The deeper, uncomfortable truth is that U.S. policy toward Cuba has often been a proxy for domestic political battles. The Cuban-American vote, once monolithic, is now split between older exiles who want regime change and younger Cuban-Americans who favor engagement. Trump’s hardline stance, while popular in Little Havana, alienates a growing population of Cuban-Americans who visit family on the island and send money home. This generational chasm could become a liability if Trump overplays his hand—especially if his sanctions inadvertently help the regime by strangling the independent sector it fears most.

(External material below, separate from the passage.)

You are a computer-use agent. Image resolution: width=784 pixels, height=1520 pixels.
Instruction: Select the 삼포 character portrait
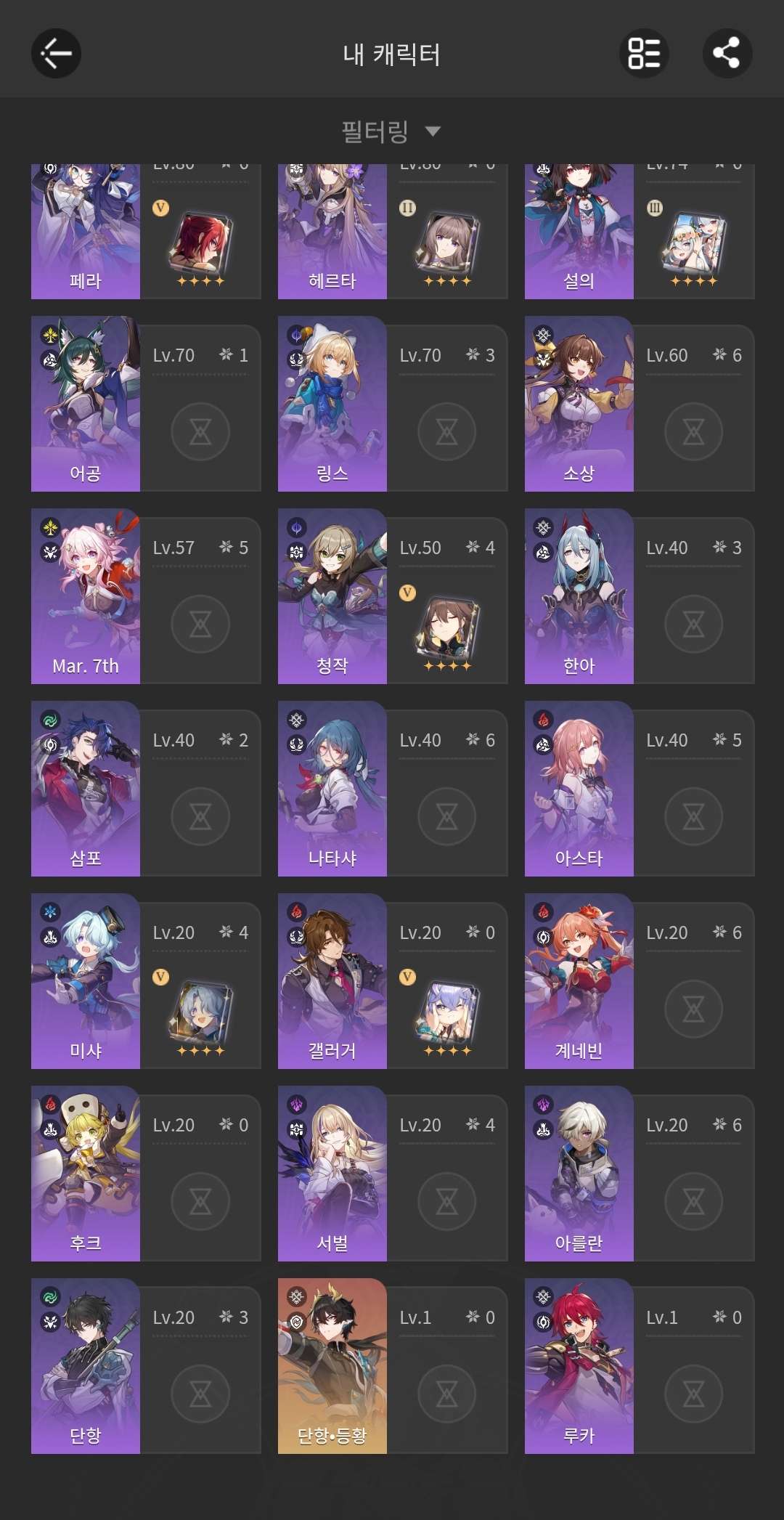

What a Second Term Could Look Like

Should Trump return to power, expect the following likely moves:

  • Reinstatement of the ‘wet foot, dry foot’ policy—or a tougher version—to deter Cuban migrants while simultaneously blaming them for a border crisis.
  • A total ban on remittances, even to private businesses like bed-and-breakfasts and restaurants that operate outside state control.
  • Sanctions on third-party countries that continue to trade with Cuba, especially on oil shipments from Venezuela, Russia, or Mexico.
  • Raising the threshold for ‘national interest’ waivers currently used by telecom and agribusiness companies, effectively killing the remaining legal economic ties.

These measures would create a bizarre paradox: the U.S. would be actively undermining the very private sector its own government-funded agencies (like USAID) spent years trying to cultivate. It’s a classic example of the left hand not talking to the right—or, more accurately, the left hand being tied behind its back by foreign policy dogma.

The Bigger Picture: Latin America Watches

Beyond Cuba’s shores, Trump’s actions send a message to the entire region. When the world’s largest economy punishes a small Caribbean neighbor for its political system, it doesn’t look like principled diplomacy; it looks like bullying. Countries like Colombia, Brazil, and Argentina, all of which have cautious relations with Cuba, may view a Trump restoration as an invitation to pursue their own independent policies, further fracturing U.S. influence in the hemisphere. The irony, of course, is that China and Russia are already filling the void left by U.S. disengagement. Russia has upgraded its naval facilities in Havana; China is lending billions to maintain Cuba’s crumbling infrastructure. A second Trump term, with its instinctive isolationism and unpredictable tariffs, could accelerate that trend, leaving Cuba as a temporary trophy—and a long-term strategic loss.

For ordinary Cubans, the calculus is brutally simple. They don’t have the luxury of watching cable news or debating foreign policy theories. They live with the reality of empty shelves, exorbitant black-market prices, and the daily decision of whether to stay or flee. The next election in the United States will, as always, be decided by Americans. But its ripple effects will be felt most acutely on an island that has been waiting for sixty years for a policy that actually works—not just one that plays well in a campaign speech.